Copyright : © Metro-Goldwyn-Mayer

Luca Guardagninos neuester Film „Bones and All“ ist eine Liebesgeschichte mit einem ganz besonderen Geschmack. Seine Protagonisten, Maren und Lee, müssen sich nicht wie andere Teenager mit ihrer Selbstfindung auseinandersetzen. Nein, sie haben es bereits getan. Sie wissen genau, wer sie sind und dass sie vor unkontrollierbarem Kannibalismus nicht zurückschrecken können. So begeben sich die beiden gemeinsam auf eine Reise durch das Landesinnere der Vereinigten Staaten, begleitet von wunderschönen Landschaftsaufnahmen und Sonnenuntergängen und einem unvergesslich melancholischen Soundtrack von Atticus Ross und Trent Reznor.

Am stärksten fand ich den Film in den Horrormomenten, in denen sich das Grauen am Körper festsetzt und einem die Haare zu Berge stehen lässt. Es gab mehrere Momente, in denen ich fast aus meinem Sitz aufgesprungen bin, weil ich nicht glauben konnte, welche moralischen Werte diese Figuren vertreten. Man riecht plötzlich auch das Fleisch, spürt das Ungeziefer auf der Haut und ist völlig eingelullt von der Natur und den Überlieferungen eines Killers.
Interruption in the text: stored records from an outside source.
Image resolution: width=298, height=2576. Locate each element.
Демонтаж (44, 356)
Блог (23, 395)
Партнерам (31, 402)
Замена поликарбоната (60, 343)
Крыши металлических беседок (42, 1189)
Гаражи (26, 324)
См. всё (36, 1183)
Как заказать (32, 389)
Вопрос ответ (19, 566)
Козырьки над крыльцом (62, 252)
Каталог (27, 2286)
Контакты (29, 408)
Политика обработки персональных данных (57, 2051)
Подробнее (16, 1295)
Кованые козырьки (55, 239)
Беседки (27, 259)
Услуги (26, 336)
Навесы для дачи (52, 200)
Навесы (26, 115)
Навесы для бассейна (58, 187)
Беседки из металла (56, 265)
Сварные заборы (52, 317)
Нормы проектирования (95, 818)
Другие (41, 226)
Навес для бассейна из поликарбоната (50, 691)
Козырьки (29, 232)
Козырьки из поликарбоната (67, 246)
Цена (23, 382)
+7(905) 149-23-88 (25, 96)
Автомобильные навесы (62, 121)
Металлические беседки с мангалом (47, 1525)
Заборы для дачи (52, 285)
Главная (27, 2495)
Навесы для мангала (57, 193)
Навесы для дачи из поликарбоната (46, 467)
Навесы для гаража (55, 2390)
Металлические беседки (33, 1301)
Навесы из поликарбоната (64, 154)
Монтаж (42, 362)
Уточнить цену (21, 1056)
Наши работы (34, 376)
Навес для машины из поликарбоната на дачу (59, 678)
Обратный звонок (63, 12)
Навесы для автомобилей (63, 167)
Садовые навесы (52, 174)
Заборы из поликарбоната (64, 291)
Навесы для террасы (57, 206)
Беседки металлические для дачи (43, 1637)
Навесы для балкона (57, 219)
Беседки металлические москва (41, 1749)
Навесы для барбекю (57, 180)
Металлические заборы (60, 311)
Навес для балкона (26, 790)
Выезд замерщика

Gepaart mit der Liebesgeschichte ergibt sich jedoch ein zweischneidiges Schwert: Die Genreübergänge konnten mich leider nicht satt machen, was vor allem daran lag, dass ich beim Zuschauen das Gefühl hatte, dass viel Charakterentwicklung aus dem Buch für den Film gekürzt wurde und vor allem der Liebesaspekt darunter gelitten hat.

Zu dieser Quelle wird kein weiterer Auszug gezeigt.